Task instructions ->
Throughout the records below, find each line holding "will" and copy it.

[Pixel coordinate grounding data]
-- Opening Marker --
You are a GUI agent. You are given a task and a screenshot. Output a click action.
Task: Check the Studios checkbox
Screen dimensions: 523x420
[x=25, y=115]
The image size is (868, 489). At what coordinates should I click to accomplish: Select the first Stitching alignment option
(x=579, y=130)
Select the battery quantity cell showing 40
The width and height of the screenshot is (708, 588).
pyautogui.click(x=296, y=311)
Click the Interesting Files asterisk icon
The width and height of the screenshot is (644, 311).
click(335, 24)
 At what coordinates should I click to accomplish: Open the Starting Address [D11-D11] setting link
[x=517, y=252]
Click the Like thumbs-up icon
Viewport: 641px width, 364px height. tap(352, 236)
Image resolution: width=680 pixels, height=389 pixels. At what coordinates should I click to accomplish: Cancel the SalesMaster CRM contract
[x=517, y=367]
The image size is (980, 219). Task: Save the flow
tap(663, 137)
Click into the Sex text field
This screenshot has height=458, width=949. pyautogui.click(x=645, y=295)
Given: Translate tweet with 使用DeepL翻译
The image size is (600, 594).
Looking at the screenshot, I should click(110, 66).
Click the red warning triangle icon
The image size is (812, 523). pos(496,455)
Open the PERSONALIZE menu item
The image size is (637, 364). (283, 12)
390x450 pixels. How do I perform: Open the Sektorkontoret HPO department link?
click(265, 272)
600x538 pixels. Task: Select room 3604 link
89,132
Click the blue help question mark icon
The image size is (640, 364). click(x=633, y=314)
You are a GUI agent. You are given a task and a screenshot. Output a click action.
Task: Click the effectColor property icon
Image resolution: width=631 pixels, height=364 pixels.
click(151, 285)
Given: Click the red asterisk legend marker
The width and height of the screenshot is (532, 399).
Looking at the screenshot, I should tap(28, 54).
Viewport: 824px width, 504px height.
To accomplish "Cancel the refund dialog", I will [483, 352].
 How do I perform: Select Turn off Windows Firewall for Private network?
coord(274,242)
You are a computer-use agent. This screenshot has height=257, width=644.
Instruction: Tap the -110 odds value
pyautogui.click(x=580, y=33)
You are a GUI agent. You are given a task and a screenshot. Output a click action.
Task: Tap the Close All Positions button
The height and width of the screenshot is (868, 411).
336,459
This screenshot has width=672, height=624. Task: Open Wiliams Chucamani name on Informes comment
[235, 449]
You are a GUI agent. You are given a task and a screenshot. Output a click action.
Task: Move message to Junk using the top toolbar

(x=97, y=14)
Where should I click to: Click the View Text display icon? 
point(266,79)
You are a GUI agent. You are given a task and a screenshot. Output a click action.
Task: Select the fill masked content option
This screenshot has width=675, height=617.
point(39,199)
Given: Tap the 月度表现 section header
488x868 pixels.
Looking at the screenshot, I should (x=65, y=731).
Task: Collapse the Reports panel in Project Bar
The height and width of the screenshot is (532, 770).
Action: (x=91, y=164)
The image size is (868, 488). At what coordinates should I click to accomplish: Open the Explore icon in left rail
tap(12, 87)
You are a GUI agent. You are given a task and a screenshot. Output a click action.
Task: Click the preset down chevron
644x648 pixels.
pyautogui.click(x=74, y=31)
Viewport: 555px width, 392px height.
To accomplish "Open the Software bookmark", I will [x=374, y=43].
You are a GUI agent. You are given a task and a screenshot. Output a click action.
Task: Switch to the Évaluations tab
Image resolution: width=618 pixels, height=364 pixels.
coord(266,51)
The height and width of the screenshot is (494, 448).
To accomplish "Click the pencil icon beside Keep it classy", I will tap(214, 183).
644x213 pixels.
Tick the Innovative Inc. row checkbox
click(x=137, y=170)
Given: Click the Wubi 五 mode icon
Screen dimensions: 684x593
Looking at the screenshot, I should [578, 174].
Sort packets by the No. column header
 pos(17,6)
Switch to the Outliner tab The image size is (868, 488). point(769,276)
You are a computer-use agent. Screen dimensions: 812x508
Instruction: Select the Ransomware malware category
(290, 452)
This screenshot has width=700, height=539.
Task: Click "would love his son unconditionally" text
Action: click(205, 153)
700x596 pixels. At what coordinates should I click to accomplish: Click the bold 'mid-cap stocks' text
-- Closing Marker --
Finished exercise ->
To accomplish "Cancel the refund dialog", I will [483, 352].
To accomplish "Open the Software bookmark", I will [x=374, y=43].
To accomplish "Click the pencil icon beside Keep it classy", I will tap(214, 183).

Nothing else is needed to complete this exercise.